Kelis, "4th of July (Fireworks)" 

The 2010 video is all sparkly pop flash, electro-bleeps, preposterous costume changes (including an unfortunate appropriation of Native American headdress), hip-shimmying eroticism and enough rapidly sparkling lights to send the Founding Fathers and their assorted heirs into seizures. It's American independence as crass Vegas spectacle, which makes sense. Calvin Harris' goofily strutting bass-heavy remix is fun too, though it does lose something without the visuals. Who wants a 4th of July without fireworks?

Julie London, "Time for August"

From Julie London's 1956 "Calendar Girl," an album with a song for every month of the year (neat gimmick, huh?). "Time for August" is by Arthur Hamilton, who also wrote London's most famous track, "Cry Me a River." "Time for August" isn't as well known, but in its own way it may be as good; when London runs that sultry voice over lines like "I belong to the man of the man of the month club/and this July was only so-so," you don't know whether to laugh or fan yourself.  "It's just about time for August to come hot footin' it by" indeed.

Earth, Wind & Fire, "September"

This is an obvious choice, but how can you pass up the video, with its afterimages and psychedelic outfits for you, and you, and you as well? I love that, though the song is all about the clear cloudless skies of September, the joyful bopping is set resolutely in some darkened disco n-space; you feel like they're all thinking to themselves how happy they are that eventually they'll get to stop singing and go outside. Or possibly they're content to stay indoors just as long as they can look at Maurice White's mind-funkingly glorious pants.

Client, "The Chill of October"

Brit electronic retro-new wave band Client with a droning 2004 ode to a doomed relationship. The October chill here is resolutely metaphorical; this is music of sealed windows and closed office buildings, animatronic mannequins offering each other bare plastic branches. The mournful synth strings don't suggest whistling wind so much as a climate-control system loud enough that you can't hear whether there's any weather out there or not.

Skull Force, "November Drone"

You never know what you'll run into while trying desperately to find a song about November that isn't "November Rain." Skull Force are techno punk weirdos with almost no online profile. "November Drone" is from an excellent EP called "Skull Funk;" the song starts out with a bilious bottom, moves into piercing crystal squeals, swings into broken, fractured funk and ends with someone leaving the laugh-track on too long. What any of this has to do with November (or for that matter with drones) is beyond me. Maybe they just got some good weed that month? Good a guess as any.

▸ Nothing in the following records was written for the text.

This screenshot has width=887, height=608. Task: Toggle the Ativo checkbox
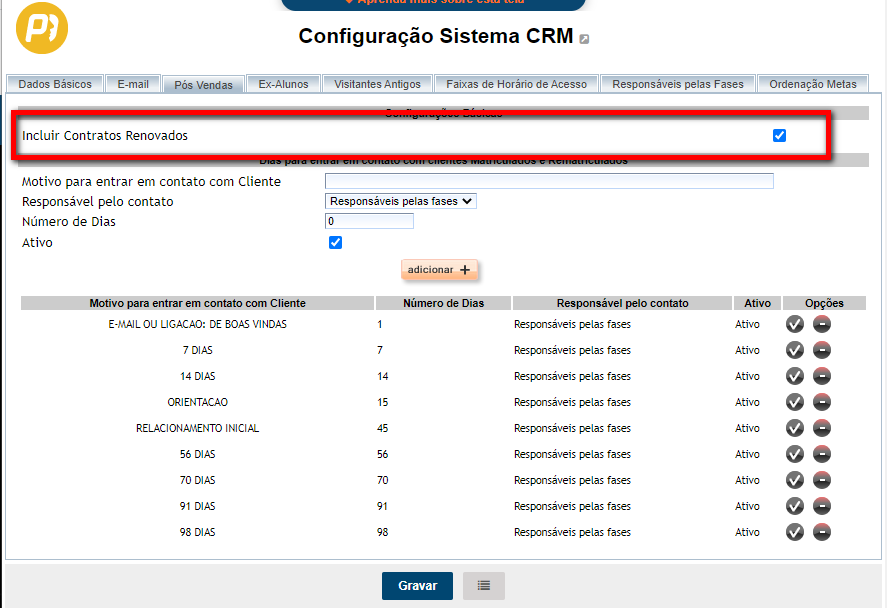point(336,243)
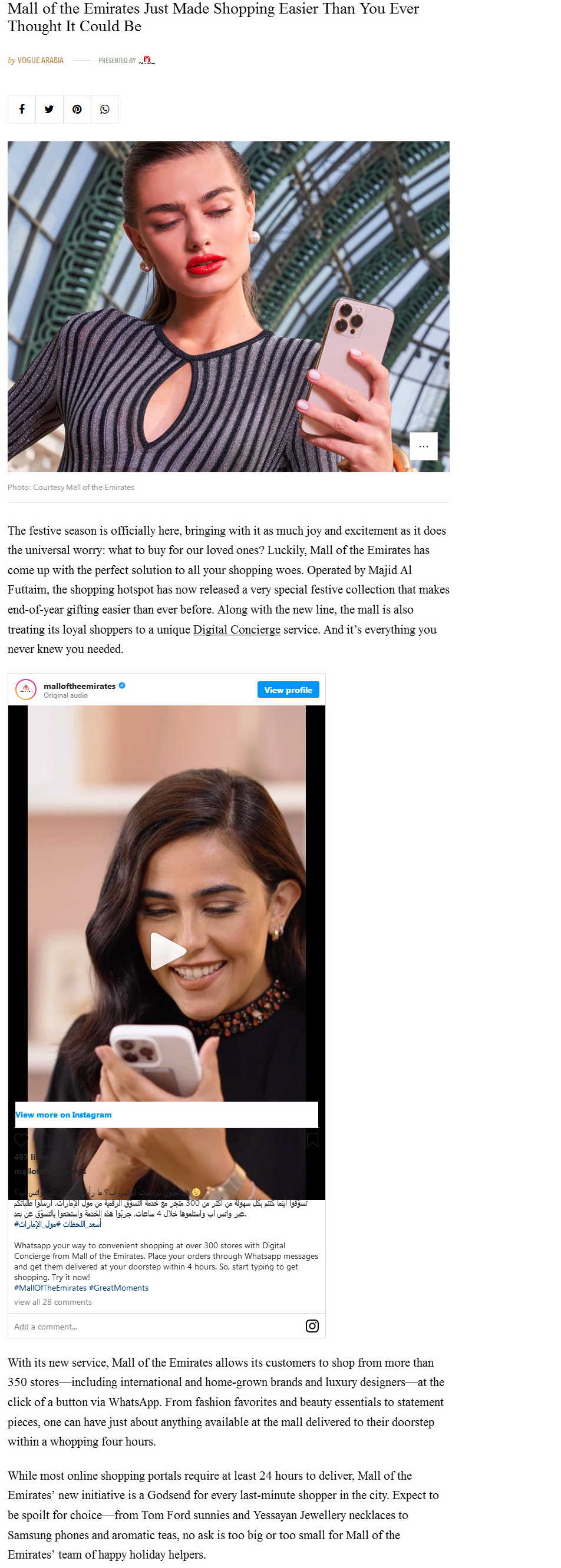This screenshot has width=561, height=1568.
Task: Click the presenter logo next to Presented By
Action: point(147,60)
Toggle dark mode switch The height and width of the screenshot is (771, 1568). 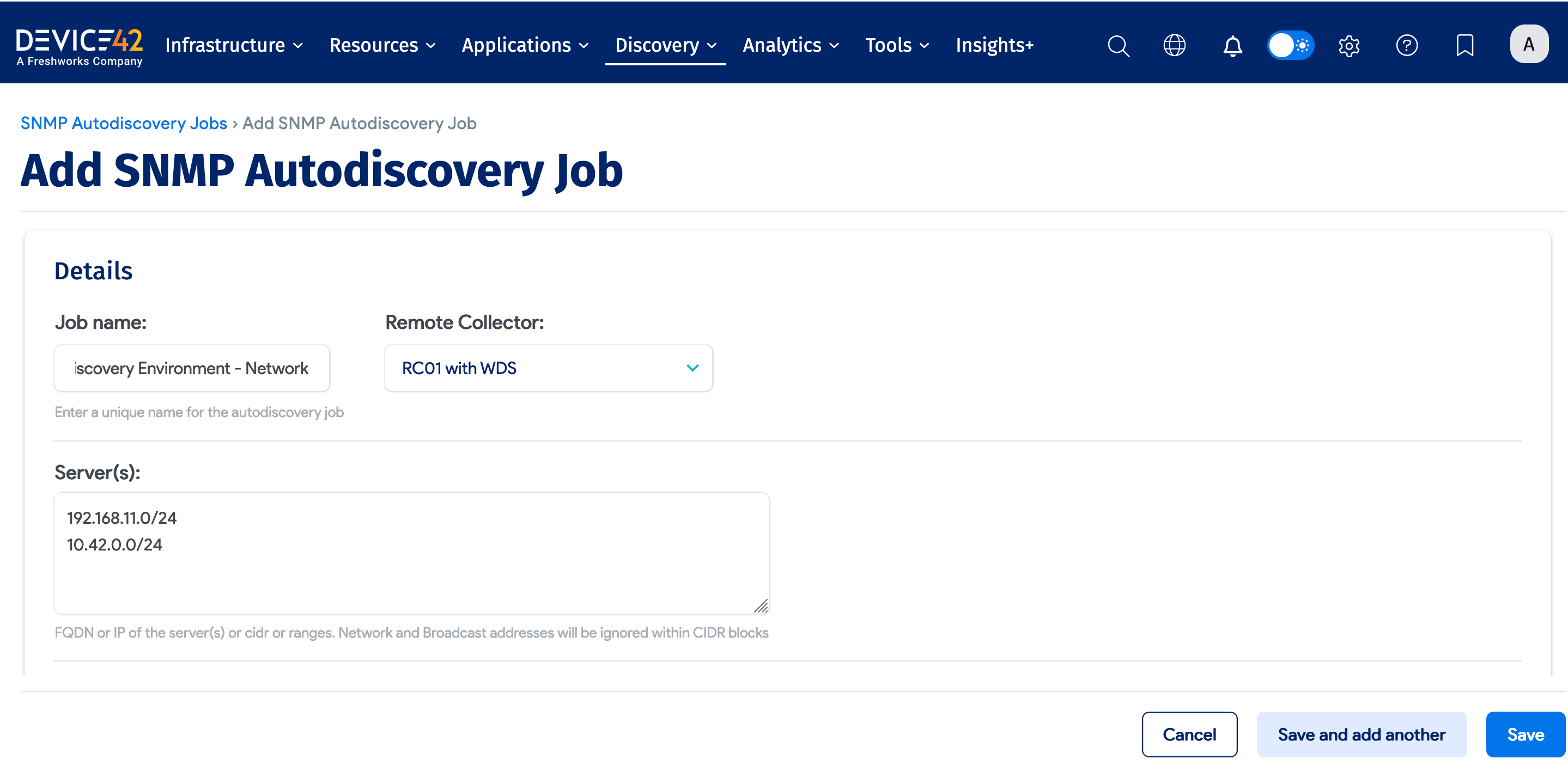click(x=1291, y=46)
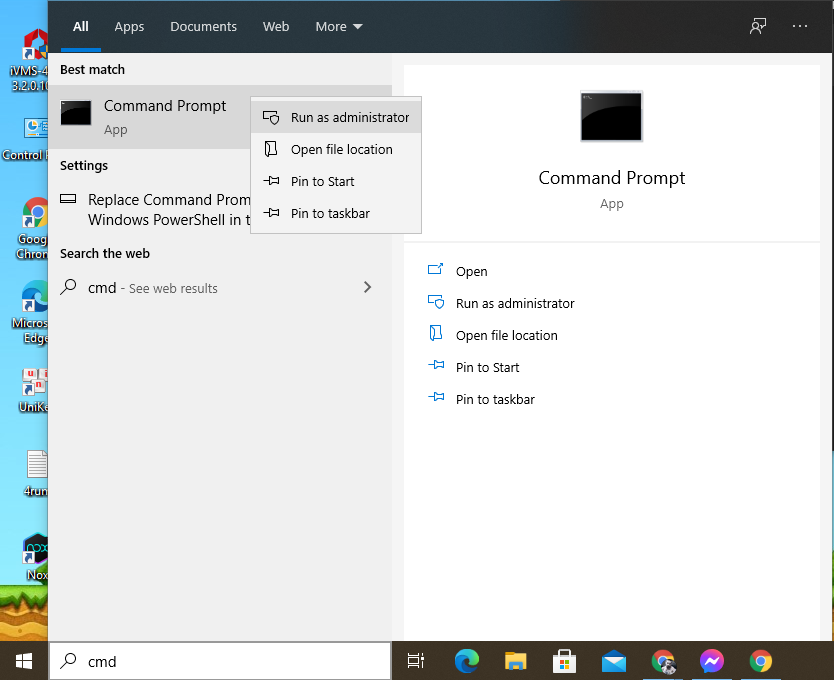Launch Microsoft Store from the taskbar

[x=564, y=661]
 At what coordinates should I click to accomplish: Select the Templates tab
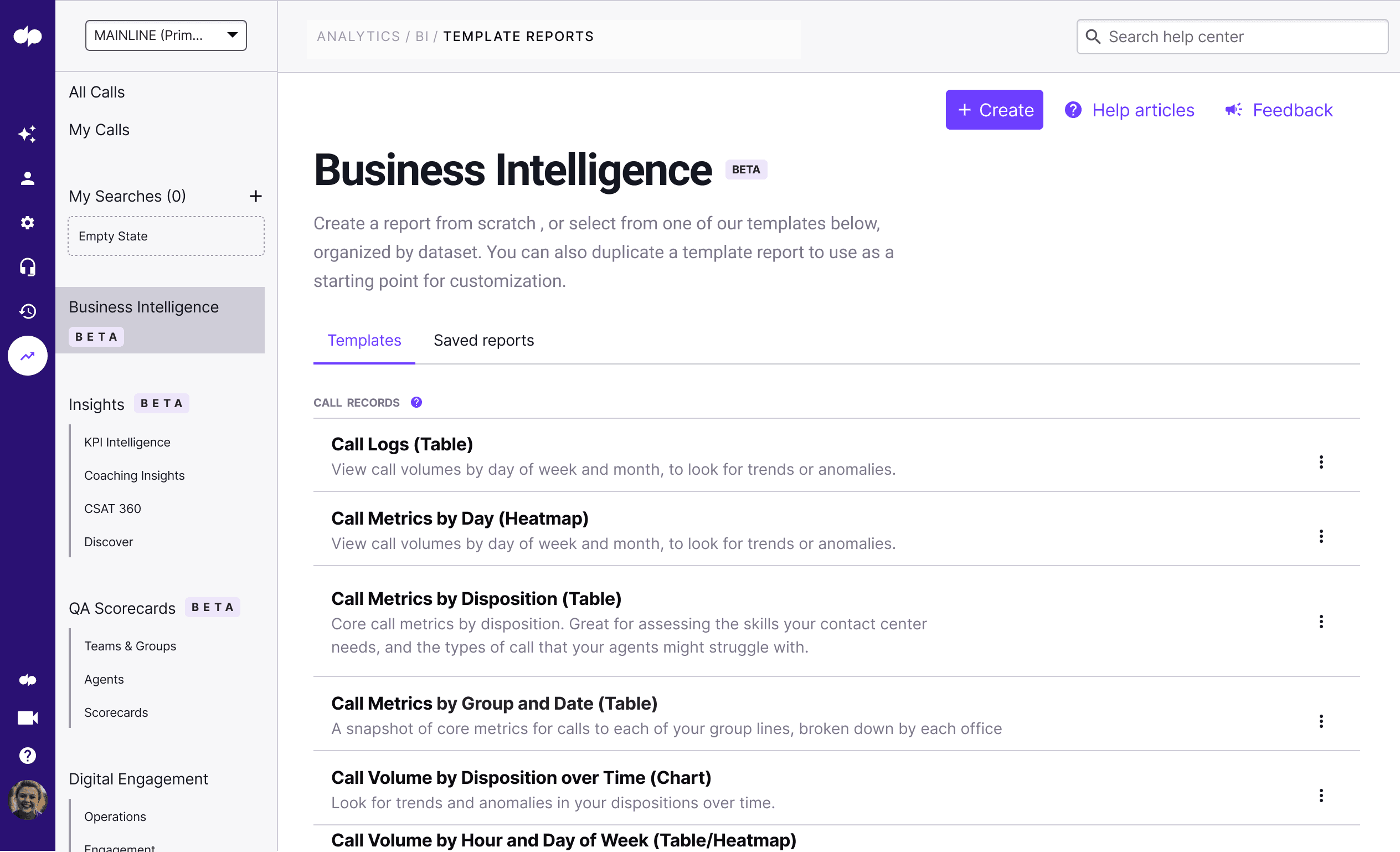(x=364, y=341)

Merle Haggard, "If We Make It Through December"

Haggard's 1973 hit anti-Christmas song is about being unable to afford gifts for his daughter. "Got laid off down at the factory/ and their timing's not the greatest in the world," he sings, pulling out that last word like he's afraid to let go of the understatement and face what comes after it. The guitar at the end is determinedly cheerful, hoping for California and a new start to the new year before it runs down to the end.